In the document, posted on the MHRA website, the agency commits to a wide array of activities it says will help it develop communications over the next 18 months.
'Get going', 'get known', 'get out there', 'get listening' and 'get trusted' form the backbone of the agency's strategy to significantly improve its current methods of communication. Within these points, the MHRA has pledged to ensure that the information it delivers is widely available; something it says it will stick to `no matter how hard it may be'.
The MHRA has outlined five areas it believes to be strategic priorities, promising to overhaul its approach to the media by pledging to 'establish robust media relations function with clear operating procedures and full out-of-hours service'. The agency has also said it will shift the balance of media relations activity towards a 40 per cent proactive, 60 per cent reactive profile - a balance some would still argue is tipped in an unfavourable direction.
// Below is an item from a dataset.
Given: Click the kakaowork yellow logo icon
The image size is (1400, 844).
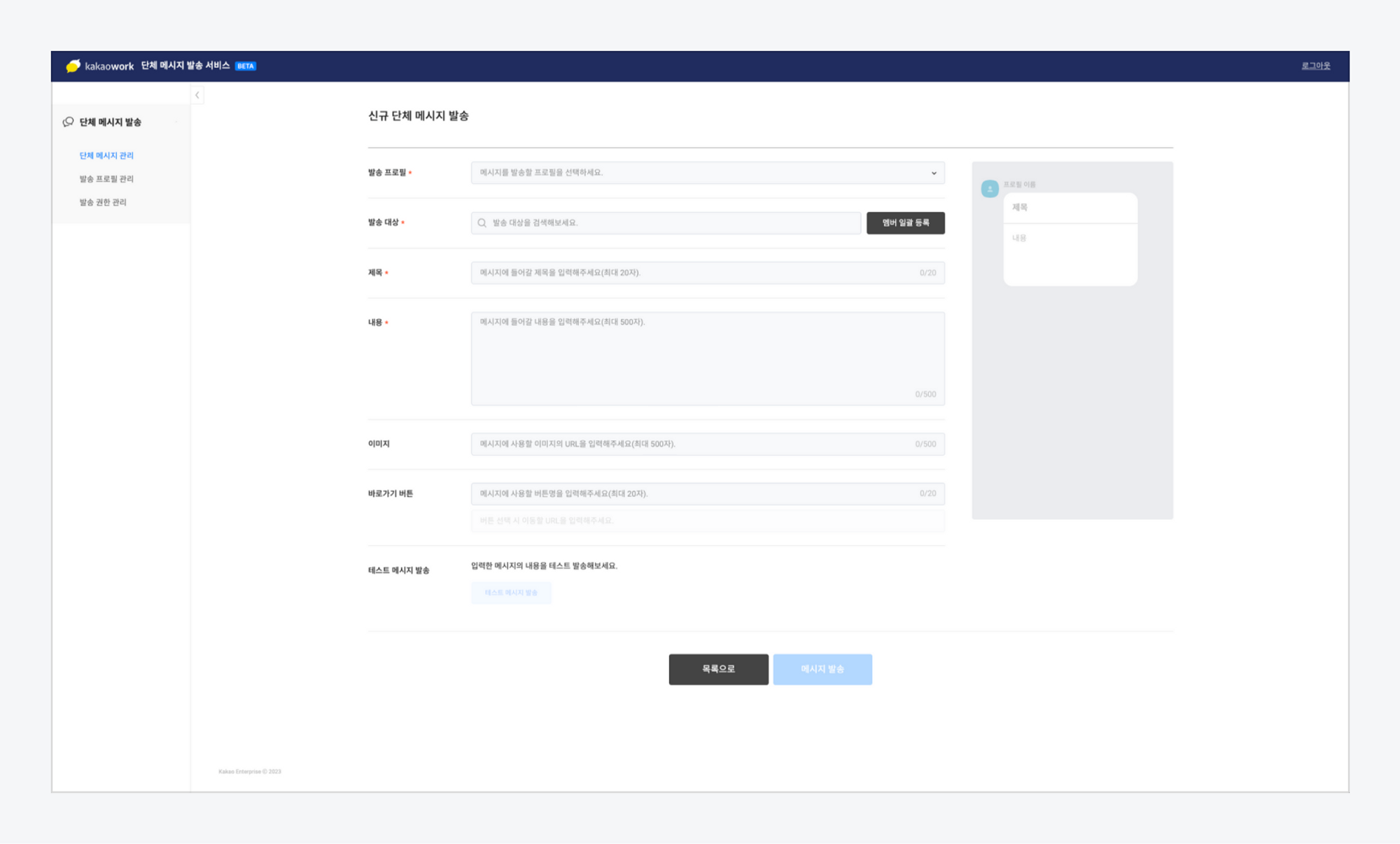Looking at the screenshot, I should coord(73,66).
In addition, it has said that in the second year of the lifetime of the strategy it will host twice-yearly receptions at which the media can meet and talk informally to senior MHRA staff.
Clear messaging
The Health Select Committee (HSC) Inquiry into the Influence of the Pharmaceutical Industry took the MHRA to task over its dealings with the media and called for the agency to ensure its 'public health role and messages were understood by the public and healthcare professionals'.
It also heavily criticised the effectiveness of the MHRA in communicating, claiming that there was no patient voice - in the form of lay representation - in the advisory process.
In the wake of the inquiry, the MHRA identified the media as an effective way to communicate with patients, healthcare professionals and the public, and created a communications division. The move was welcomed by the government, in its response to the HSC's recommendations, which dubbed it a `major step forward' to have a unit that carries out 'a range of functions from handling press and public information queries to raising awareness of risk and benefit in medicines and devices'.
The MHRA went as far as to describe the media as 'a key channel of communications with the public', and also undertook to hold a focus group with lay members of the agency's expert committees, put in place a programme of contacts with patient interest groups and create a patient/public reference group to advise the agency in the early stages of policy development.
The agency also plans to facilitate a more informed debate about the risks and benefits of prescription drugs, and communicate more effectively with healthcare professionals and internally; an issue that will be tackled by revising and relaunching its website, plus a number of other less clear methods, referred to simply as 'communications'.